When Ryan Scott Connell walked out of court Thursday afternoon to start serving five years in prison for violating his probation, he did so without causing a stir.
“You have a good day, your honor,” the cuffed 35-year-old Floral City man told Circuit Court Judge Richard “Ric” Howard as bailiffs escorted him away.
But when Connell found out July 31 he was being punished for using an illegal drug he claims he never touched, he broke a holding cell window and threatened to “shoot up” and harm students at two local schools.
“I would like to apologize for what I said on that day … I use this ‘snapping thing’ as like a vent,” Connell said at his sentencing, explaining his symptoms of what he said is depression. “I have a lot of respect for human life.”
“I don’t understand you; I don’t know what you’re mad about, I don’t know what you’re depressed about,” Howard responded. “You can do it, but I don’t know why you blow up.”
Connell was not charged for his purported threats against Inverness Primary and Citrus High schools, because there’s no state law that allows prosecution for verbal threats.
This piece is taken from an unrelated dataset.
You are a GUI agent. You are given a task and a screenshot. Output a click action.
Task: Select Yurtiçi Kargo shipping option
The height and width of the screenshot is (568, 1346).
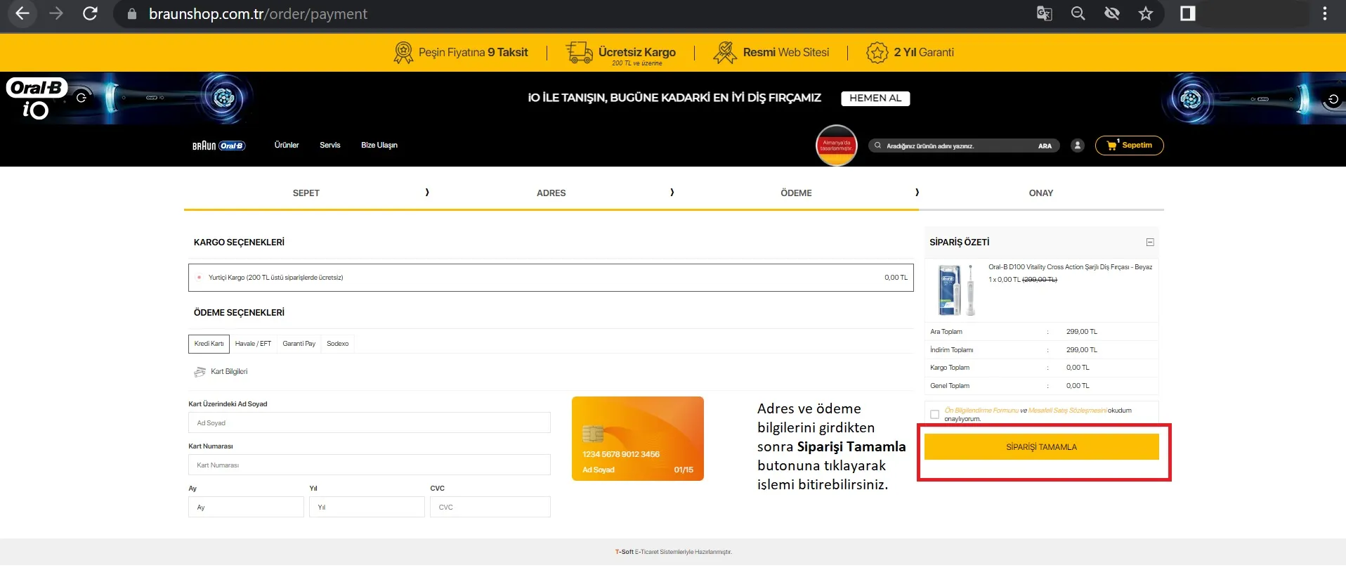coord(200,278)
As a result, Rep. Ralph Massullo, R-Lecanto, filed a bill that would make a it felony for a person to say they’ll attack someone or a building with a weapon.
“We are thankful that Connell is no longer a threat to our schools,” School Superintendent Sandra “Sam” Himmel said in a Facebook post. “We stand by Rep. Ralph Massullo, and his push for felony charges for a person who verbally threatens a student or a school.”
Connell's sentencing stems from testing positive for codeine July 31 in Mental Health Court, breaking the terms of his probation, which carried a prison sentence of up to five years for a violation.
Howard had placed Connell on three years of probation and into Mental Health Court in October 2017, after Connell pleaded to head-butting a corrections officer in July 2017.
Kelly Kell, supervisor of Citrus County Circuit Court’s alternative court programs, testified Thursday that Connell started Mental Health Court in April 2018.
Kell said Connell’s behavior was somewhat unpredictable, like sending “aggressive texts” to her staff.
“The littlest things would trigger him,” she said. “I do think he needs help and I think he’s a danger to himself and others.”
Kell said Connell did test positive for THC, the psychoactive chemical in marijuana, during his time in her program, but Connell remained there because he was making an effort to stop.
After Connell was told he had codeine in his system and had to take his case back to Howard’s felony court, he became outraged, claiming he didn’t know he was using that substance.
Citrus County Sheriff’s Office deputy and courtroom bailiff Gregory Popovich testified that Connell struck a pair of holding cell windows, breaking one pane as he was being jailed.
Popovich said Connell was not violent toward him or other deputies, and even put out his arms to be handcuffed.
Along with other profane comments, Connell also said he would go to Inverness Primary School and kill the children there and that a Netflix movie would be made about him, Popovich said.
Connell made similar threats against Inverness Primary and Citrus High schools to a jail psychologist, and in recorded jail phone calls to his father that were played for Howard.
Assistant Public Defender Susan Falardeau, Connell’s lawyer, objected to any mention of what Connell said or did following his ousting from Mental Health Court, arguing Connell’s probation violation is from a positive drug test, not threats.
Howard overruled Falardeau’s objection, saying, “it has everything to do” with Connell.
Sheriff’s office Detective Brian Casalvieri testified his agency has been responding to incidents involving Connell since 2013, and deemed him a threat to police.
Many of Connell’s prior charges had been dismissed, and his criminal history is minor, prior reports show.
Casalvieri added that Connell’s threats against schools are common, but he’s been unable to charge him for that.
“It’s a threat that he just falls back on,” Casalvieri said. “We have an opportunity here to put him away for five years and keep our community safe.”
Connell’s father testified that his son’s years-long outbursts stem from him being bullied, and pleaded with Howard to put Connell through counseling and medication that curbs his depression and doesn’t give him side effects.
Howard ruled Wednesday that Connell was competent, based on evaluations by three psychologists.
Connell insisted Thursday he never had an intention to follow through on his threats, but uses them to strike a cord with people who get him upset, instead of striking them.
“I’m getting hurt and there’s no way to hurt them back without physically beating them up,” he said. “I want the mental scar of it, the ‘shock thing,’ I guess.”